Let $G$ be a (complex, compact, commutative) Lie group. Apparently the endomorphism ring $\textrm{End}(G)$ of $G$ (i.e., holomorphic group homomorphisms) acts on the cotangent space $T^\ast_eG$ at the identity $e \in G$.
If $\phi \in \textrm{End}(G)$ and $\omega \in T^\ast_eG$ then \begin{align} \phi \cdot \omega = \omega \circ d_e\phi \end{align} seems like a reasonable definition of this action.
I have two questions.
(i) Is this the correct action?
(ii) How can I show that the action is faithful?
I think that (ii) holds if I can show $\phi$ is a submersion. For example, if $\phi \cdot \omega = 0$ then $T^\ast_eG = \textrm{im}(d_e\phi) \subseteq \textrm{ker}(\omega)$ so $\omega = 0$. Moreover, $\phi$ will be a submersion if and only if it is an immersion, since it maps from a space to itself.
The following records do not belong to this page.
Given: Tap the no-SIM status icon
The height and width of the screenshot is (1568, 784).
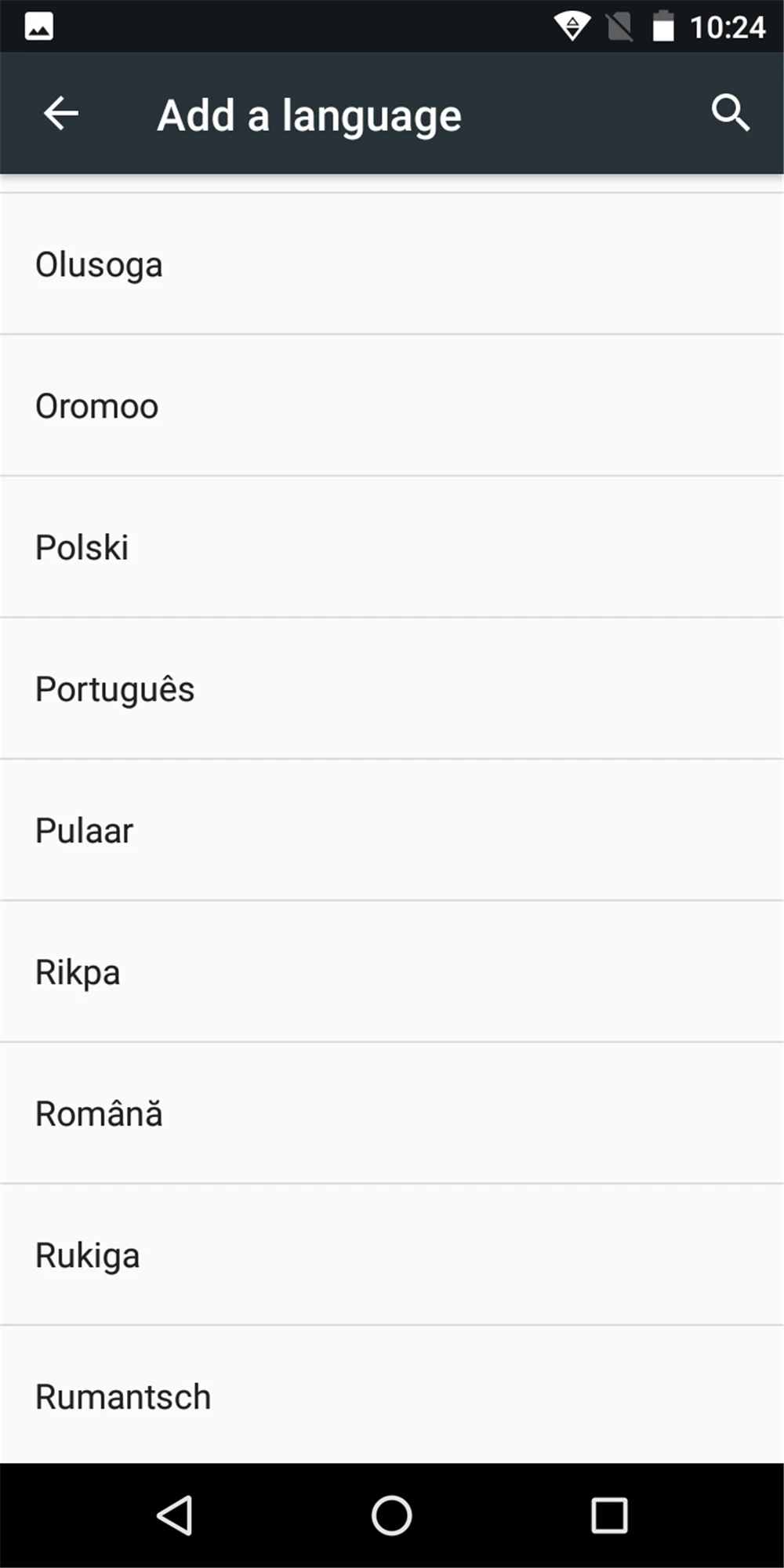Looking at the screenshot, I should point(619,27).
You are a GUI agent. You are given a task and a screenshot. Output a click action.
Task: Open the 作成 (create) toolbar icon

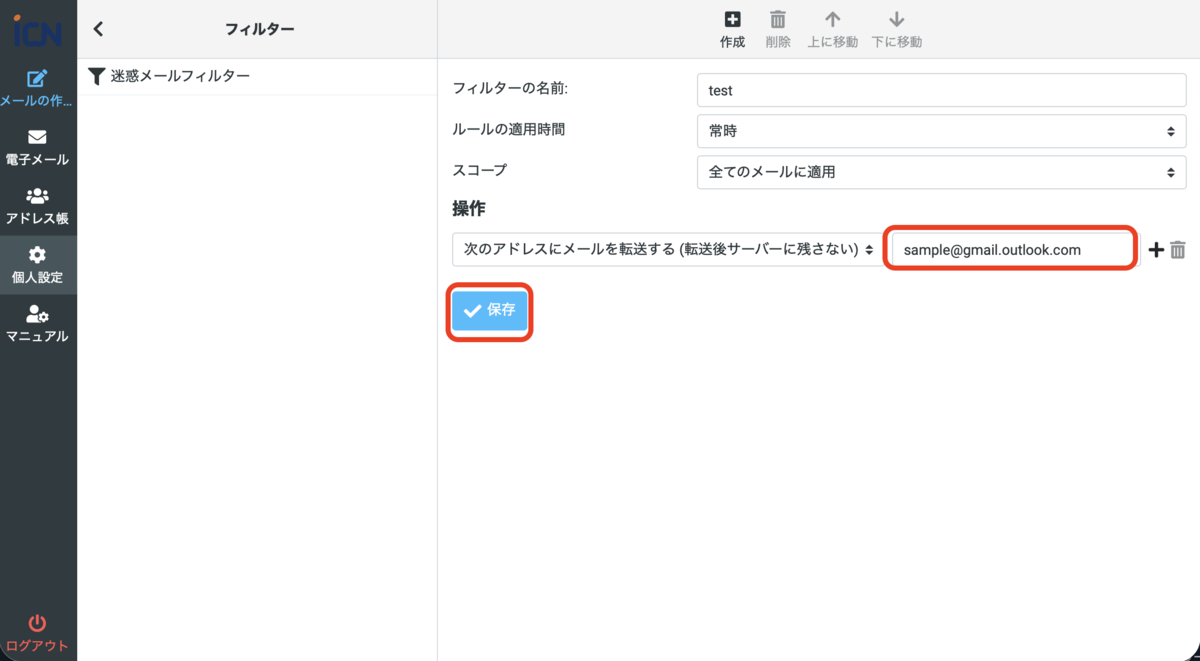pos(732,28)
Some extra facts that may be of use:
(a) I really am interested in $G = \mathbf{C}^g/\Lambda$ where $\Lambda \subseteq \mathbf{C}^g$ is a lattice, i.e., $G$ is a $g$-dimensional torus.
(b) We can assume that any endomorphism is surjective with finite kernel. This is because my endomorphisms are isogenies of abelian varieties.
I found a solution using this question.
We have a diagram $\require{AMScd}$ \begin{CD} T^\ast_eG @>{d_e\phi}>> T^\ast_eG \\ @V{\textrm{exp}}VV @VV{\textrm{exp}}V\\ G @>{\phi}>> G. \end{CD}
Since $G$ is compact, the exponential map is surjective. Hence $\phi$ surjective implies $d_e\phi$ surjective. As remarked in the question, this shows that $\textrm{End}(G)$ acts faithfully on $T^\ast_eG$.
Please let me know if this solution is not correct.